J. L. Van Eps1,2, J. S. Fernandez-Moure1,2, F. J. Cabrera2, A. Chaudhry7, S. Shajudeen7, R. Righetti7, W. Ellsworth1,3, B. J. Dunkin1,4,5, E. Tasciotti2, B. K. Weiner2,5,6 1Houston Methodist Hospital,Department Of Surgery,Houston, TX, USA 2Houston Methodist Research Institute,Department Of Nanomedicine, Surgical Advanced Technology Lab,Houston, TX, USA 3Houston Methodist Hospital,Department Of Surgery, Division Of Plastic Surgery,Houston, TX, USA 4Houston Methodist Research Institute,Methodist Institute For Technology, Innovation And Education (MITIE),Houston, TX, USA 5Weill Cornell Medical College,New York, NY, USA 6Houston Methodist Hospital,Department of Orthopedics & Sports Medicine,Houston, TX, USA 7Texas A & M University,Department Of Electrical & Computer Engineering,College Station, TX, USA
Introduction:
In the U.S. today, approximately 350,000 ventral hernia repairs (VHR) are performed yearly, making it one of the most common operations overall and an important target for improvement using novel techniques and materials. Although mesh repair has improved recurrence rates vs. suture repair, as many as 5% may still recur and other complications such as seroma or SSI are increased in this group. Literature demonstrates that improved metrics of early wound healing and tissue ingrowth can enhance repair strength and diminish infection; and PRP is a universally-available source of growth factors that may improve such metrics, but has never been applied to soft tissue healing and hernia repair. We hypothesized that the addition of PRP would cause greater early neovascularization within implanted polyester mesh and thus, overall repair strength and quality.
Methods:
Chronic ventral abdominal hernias were created in 16 male Lewis rats by incising the musculofascial abdominal wall at the linea alba, closing the overlying skin and allowing them to mature for > 28 days. Rats were randomly divided into two surgical groups – a control (C) group that would receive standard of care repair with Parietex® polyester mesh, and an experimental (E) group with mesh repair augmented by adding autologous PRP. All repairs were performed in an underlay fashion with mesh secured with eight circumferential interrupted prolene sutures. Autologous PRP was isolated by double-centrifugation of whole blood, platelets were quantified and concentrated to a standard 1×106 platelets/μL, and 200μL of PRP was applied directly to the mesh repair site at the time of implantation.

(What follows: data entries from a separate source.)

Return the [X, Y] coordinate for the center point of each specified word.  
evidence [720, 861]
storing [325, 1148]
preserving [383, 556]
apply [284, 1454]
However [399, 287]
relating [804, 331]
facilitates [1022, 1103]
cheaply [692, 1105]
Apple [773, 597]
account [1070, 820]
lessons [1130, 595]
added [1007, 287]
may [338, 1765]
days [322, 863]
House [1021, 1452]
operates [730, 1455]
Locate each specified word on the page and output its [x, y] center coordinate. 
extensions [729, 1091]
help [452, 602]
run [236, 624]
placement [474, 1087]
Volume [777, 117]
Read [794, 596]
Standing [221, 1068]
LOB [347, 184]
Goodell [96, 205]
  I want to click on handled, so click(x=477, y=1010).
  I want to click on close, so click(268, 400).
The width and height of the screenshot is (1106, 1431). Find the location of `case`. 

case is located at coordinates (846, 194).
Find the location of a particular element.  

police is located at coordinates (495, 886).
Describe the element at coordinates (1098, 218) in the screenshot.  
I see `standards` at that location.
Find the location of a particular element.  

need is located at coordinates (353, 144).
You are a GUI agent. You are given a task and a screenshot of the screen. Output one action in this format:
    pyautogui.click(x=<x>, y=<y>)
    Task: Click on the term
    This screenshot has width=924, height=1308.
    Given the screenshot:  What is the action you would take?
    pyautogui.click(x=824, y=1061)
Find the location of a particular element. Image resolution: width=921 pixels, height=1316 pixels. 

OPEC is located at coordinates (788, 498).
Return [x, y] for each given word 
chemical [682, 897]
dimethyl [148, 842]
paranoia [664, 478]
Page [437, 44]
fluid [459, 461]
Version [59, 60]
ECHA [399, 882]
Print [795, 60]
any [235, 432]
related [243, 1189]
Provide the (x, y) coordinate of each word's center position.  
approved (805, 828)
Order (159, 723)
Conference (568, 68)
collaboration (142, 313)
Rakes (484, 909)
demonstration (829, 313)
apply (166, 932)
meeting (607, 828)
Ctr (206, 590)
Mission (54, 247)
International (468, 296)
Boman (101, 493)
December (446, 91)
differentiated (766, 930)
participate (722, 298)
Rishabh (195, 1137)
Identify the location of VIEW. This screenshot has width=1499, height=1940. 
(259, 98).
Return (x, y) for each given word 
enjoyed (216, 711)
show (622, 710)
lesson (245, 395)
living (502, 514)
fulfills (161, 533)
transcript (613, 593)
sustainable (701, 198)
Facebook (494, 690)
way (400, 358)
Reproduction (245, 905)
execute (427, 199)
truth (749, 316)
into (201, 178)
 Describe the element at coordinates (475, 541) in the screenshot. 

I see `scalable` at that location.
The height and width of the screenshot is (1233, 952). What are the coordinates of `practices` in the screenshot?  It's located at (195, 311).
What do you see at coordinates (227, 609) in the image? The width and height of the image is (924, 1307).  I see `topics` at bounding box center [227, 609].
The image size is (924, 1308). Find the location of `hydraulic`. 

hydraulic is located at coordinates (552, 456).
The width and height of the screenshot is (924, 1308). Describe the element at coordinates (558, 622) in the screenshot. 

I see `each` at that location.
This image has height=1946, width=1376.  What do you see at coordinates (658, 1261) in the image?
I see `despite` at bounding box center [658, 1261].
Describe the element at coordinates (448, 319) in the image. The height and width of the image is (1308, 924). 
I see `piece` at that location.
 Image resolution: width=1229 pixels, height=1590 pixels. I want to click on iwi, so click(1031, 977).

Rats were sacrificed after 6 weeks, 3D ultrasound elastography analysis performed, and the specimens processed histologically with H&E and α-smooth muscle actin (α SMA) antibody IHC. Blinded observers then quantified samples for neovascularity and staining intensity.
Results:
No rats suffered complication requiring euthanasia or exclusion from study, but one rat in the group E suffered a postop seroma compared to 3 in group C. Rats treated with PRP had an average of 223.7 (+ 49) neovessels on histological analysis compared to 73.7 (+ 11.5) – a 3-fold difference. These vessels were subjectively larger and more mature as well. Staining with α SMA was significantly increased in Group E rats as well. On ultrasound analysis, the average elastic modulus at the tissue-mesh interface in experimental rats 46.5kPa (+ 5.3) was significantly higher (p<0.05) than control rats at 1.3kPa (+ 0.2).
Analysis:
Early neovascularization is known to enhance wound healing and mature tissue integration with mesh in VHR, and our data suggests that VHR can be improved with the addition of autologous PRP. This neovascularization seems to translate to improved overall repair strength and quality. Further investigation is warranted regarding the clinical utility of PRP in VHR.